We live in an accelerated world. Organizations are pressed to move quickly to meet the demands of markets and stakeholders, gain resources, maintain competitiveness, or maintain service levels. The long planning cycles and steady growth of lumbering, giant organizations and agencies have been challenged by nimble competitors that are either smaller but empowered to move faster or by large organizations that have continuously invested in quicker processes to drive new capabilities. Our ability to collect data is greater today than it has ever been, enabling organizations to amass staggeringly large amounts of information. Without powerful tools to turn that data into actionable insights quickly, the marginal value of the data is severely limited.
ML is a powerful tool that is now available to organizations of all kinds and sizes, enabling them to identify trends and patterns more easily from massive quantities of diverse data without requiring human interaction. Including so-called “deep learning (DL)”—which uses a multitude of highly adaptive analysis layers for the greatest possible sophistication in pattern recognition and description—ML is a key new strategy to reduce the time and increase the consistency and efficiency of day-to-day analysis and decision-making.
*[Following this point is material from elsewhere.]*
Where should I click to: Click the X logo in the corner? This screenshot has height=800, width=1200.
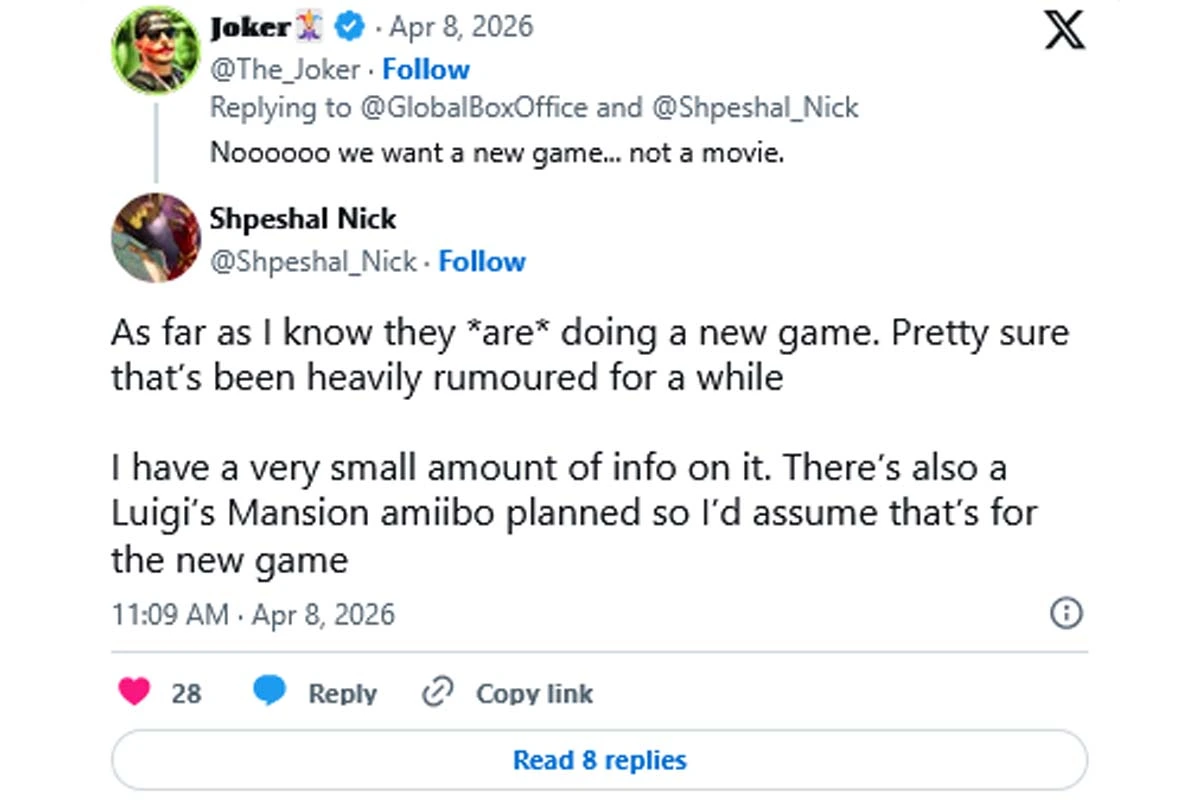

ML uses algorithms that allow computer systems to “learn” and, ultimately, support informed decisions based on that learning—AI, in other words. DL applies to highly interconnected datasets, stringing together multiple algorithms across the adaptive analysis layers using artificial neural networks for the greatest flexibility in observation and analysis. It also allows for the most impressive machine capabilities such as speech and image recognition, biochemical design, and climate science.
Increasingly, organizations are turning to ML and AI to attack their new data challenges, working to shorten the lead time between problem and answer with the automation and efficiency of ML. In this new area of development, however, there is a challenge that arises from mismatches in skills within teams, leading to suboptimal execution of ML strategies.
Data scientists have the domain expertise on data and extrapolation, and it is in the interest of the organization that they concentrate most of their time on these areas. However, they are spending significant time outside of ML modeling and training, dealing instead with the design, configuration, and testing of the infrastructure as performance and reliability are so critical to project success. As organizations built up their data science capabilities, not as much attention was paid to the other key aspects of ML life cycle, resulting in gaps when it came to model testing, deployment, monitoring, and optimization. As infrastructure is not the domain of data scientists and not where their expertise and training can deliver the greatest value, IT needed to be part of the equation. There needed to be a way to bring IT and data science together.